Figure 8a–c presents the cluster-wise speedup gained by the proposed model over other workflows while running on 8 nodes, 16 nodes, and 32 nodes clusters respectively for all datasets. The scalability analysis of all workflows show that the proposed framework is highly scalable as it has achieved good speedup on 8, 16, and 32 compute nodes. Figure 9 shows the average speedup measurement analysis of 8, 16, and 32 nodes real compute clusters for all datasets its analysis presents that the proposed framework outperforms than others on all datasets.

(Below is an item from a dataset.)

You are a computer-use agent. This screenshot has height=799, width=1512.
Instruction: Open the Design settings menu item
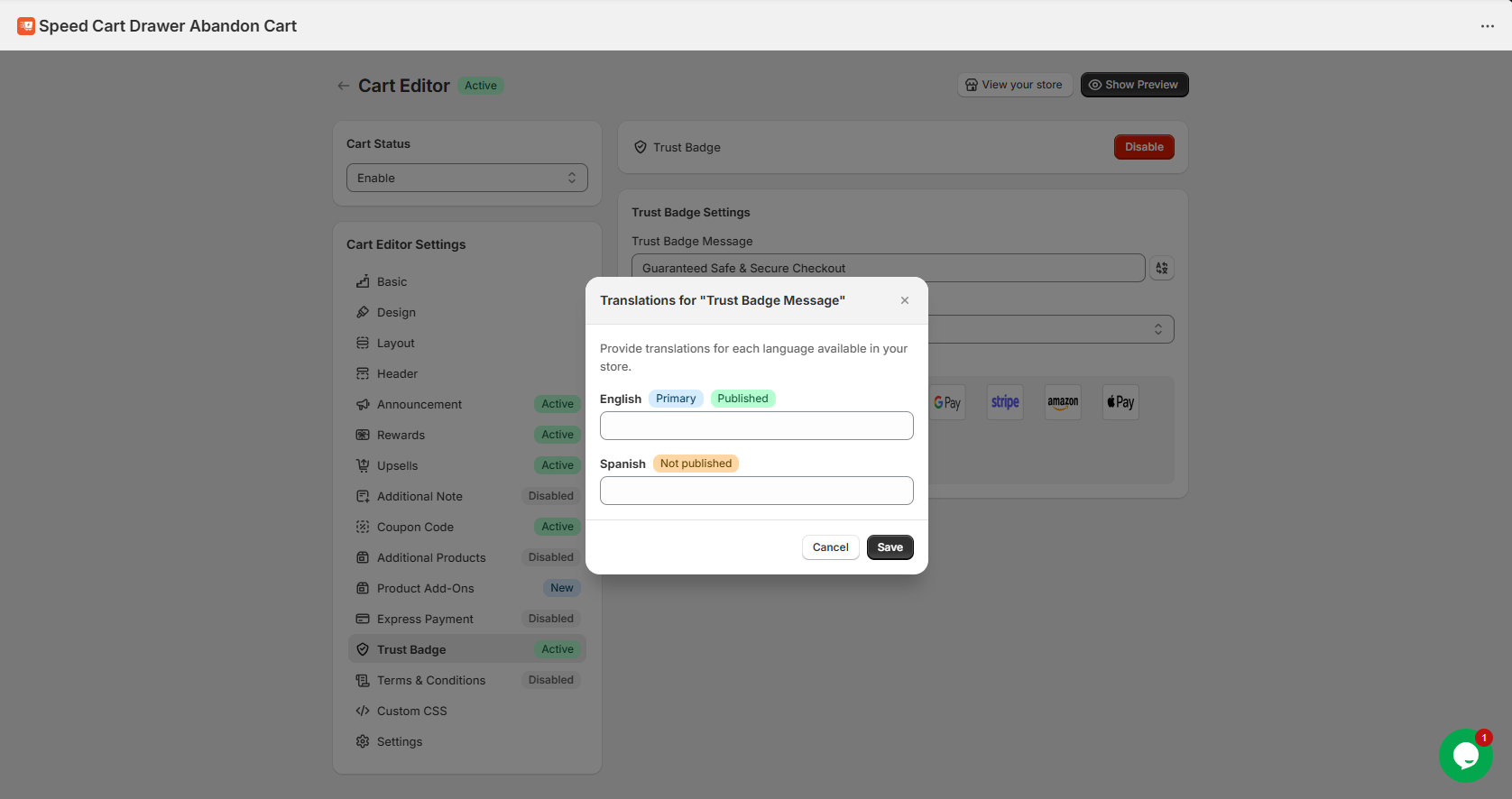pos(396,313)
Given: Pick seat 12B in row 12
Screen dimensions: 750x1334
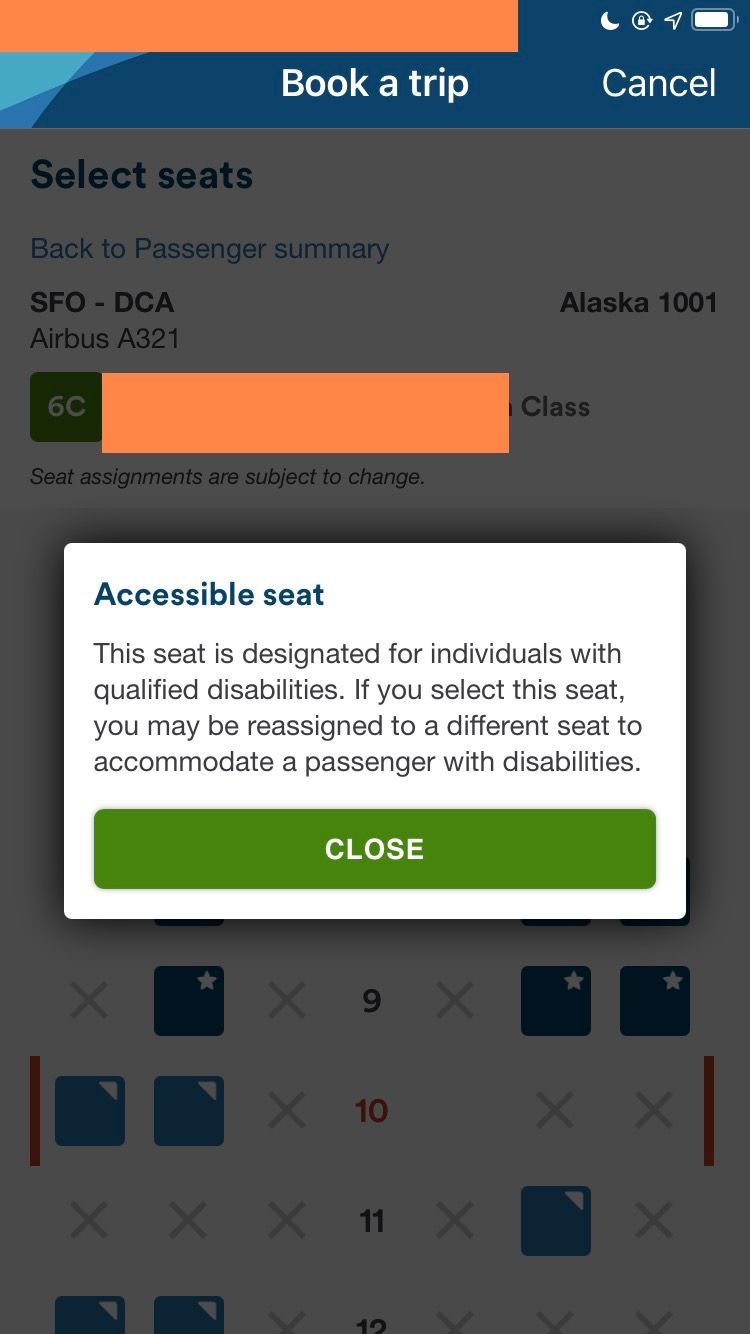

Figure 8. The graphs (a–c) show the speed up analysis of the proposed workflow in comparison with existing workflows running on various nodes: 8, 16, and 32 nodes respectively. On all number of nodes, the proposed workflow achieved higher speedup as compared to other workflows on both Sorghum and Human genome datasets. Results analysis elucidates that the proposed workflow is robust in gaining speed up.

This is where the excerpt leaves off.